[TASK PROMPT] The listing below holds a line with "This screenshot has width=967, height=895." and a line with "Click the New connection manager button". Reproduce those two lines exactly, plus everything between them.

[EXCERPTED RECORDS]

------------------------------------------------------------------------

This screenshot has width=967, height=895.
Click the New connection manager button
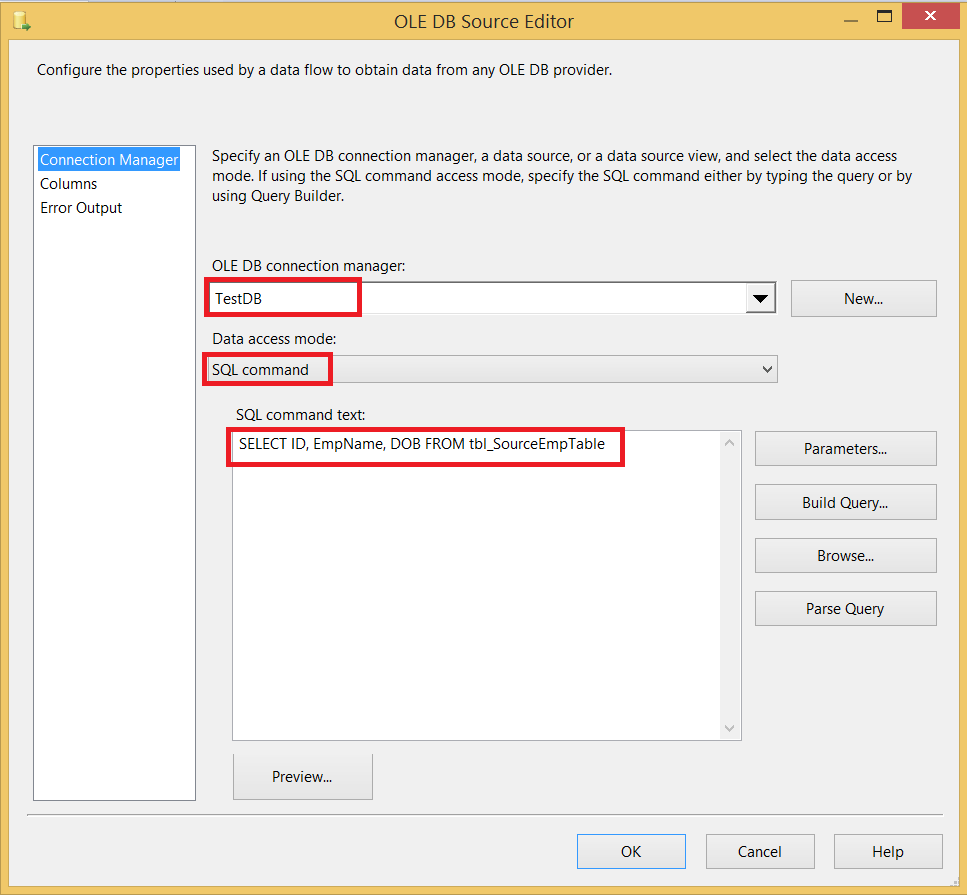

------------------------------------------------------------------------

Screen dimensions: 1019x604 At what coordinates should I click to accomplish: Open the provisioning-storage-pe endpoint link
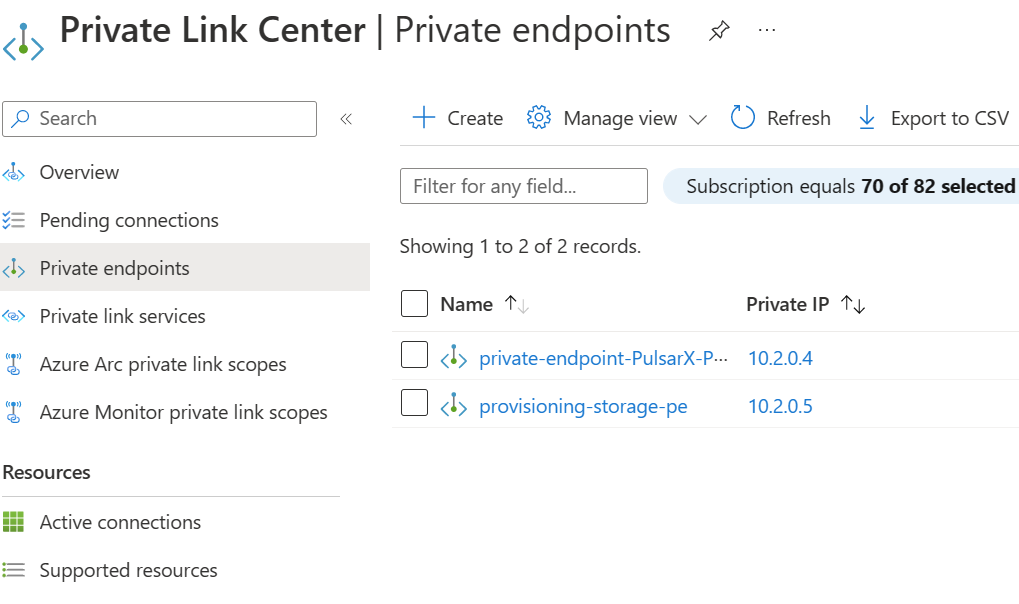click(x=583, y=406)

------------------------------------------------------------------------

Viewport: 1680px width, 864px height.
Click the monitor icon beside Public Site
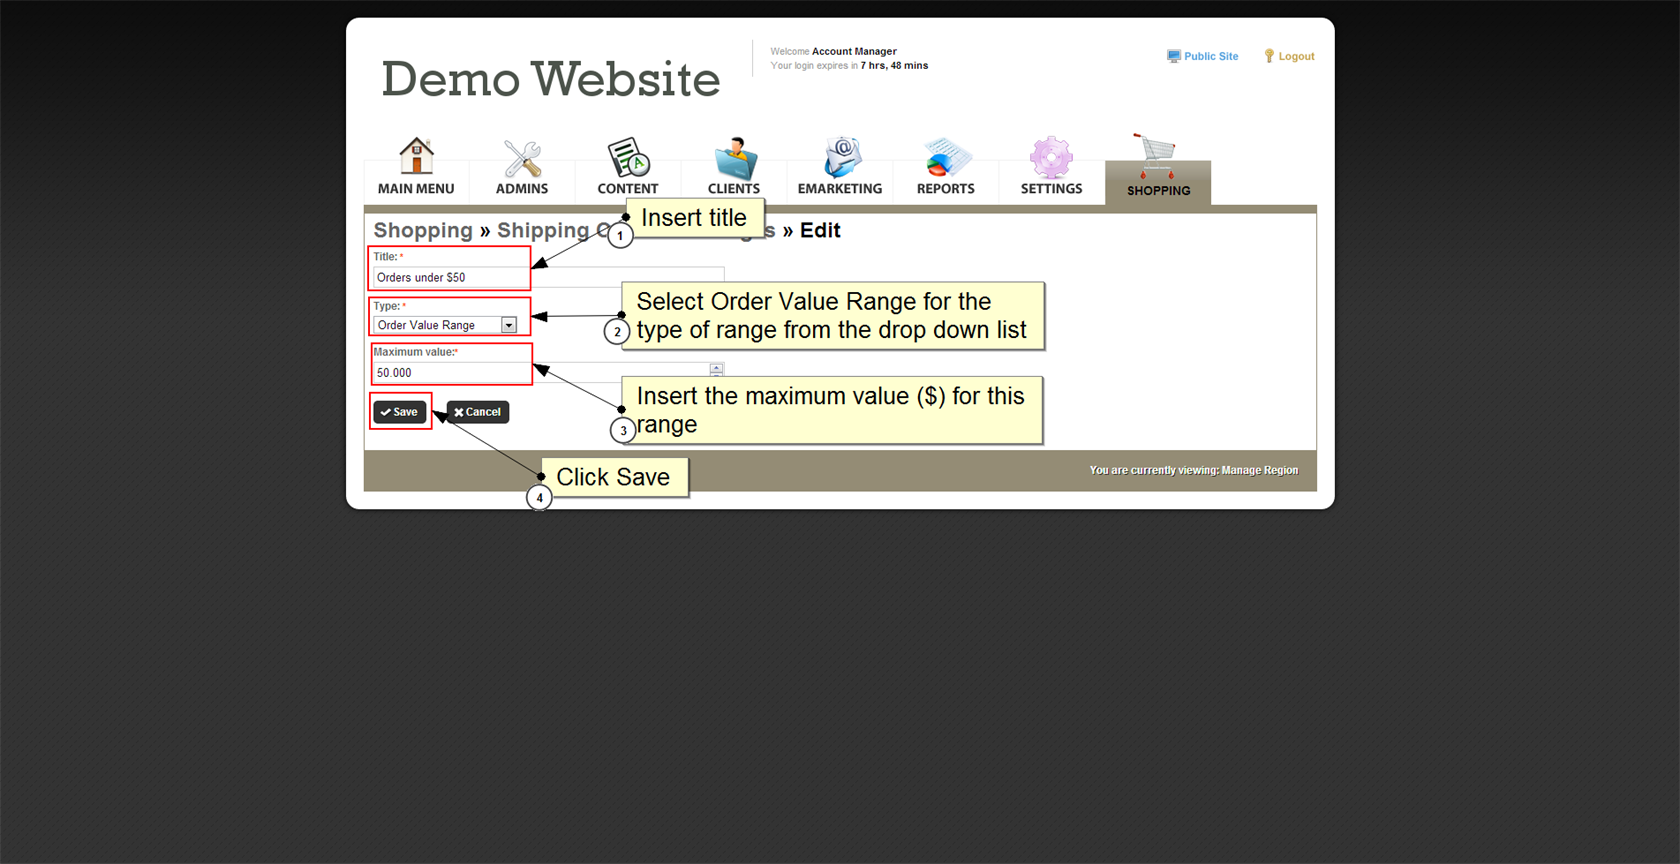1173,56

------------------------------------------------------------------------

[ANSWER TO THIS EXERCISE]
This screenshot has width=967, height=895.
Click the New connection manager button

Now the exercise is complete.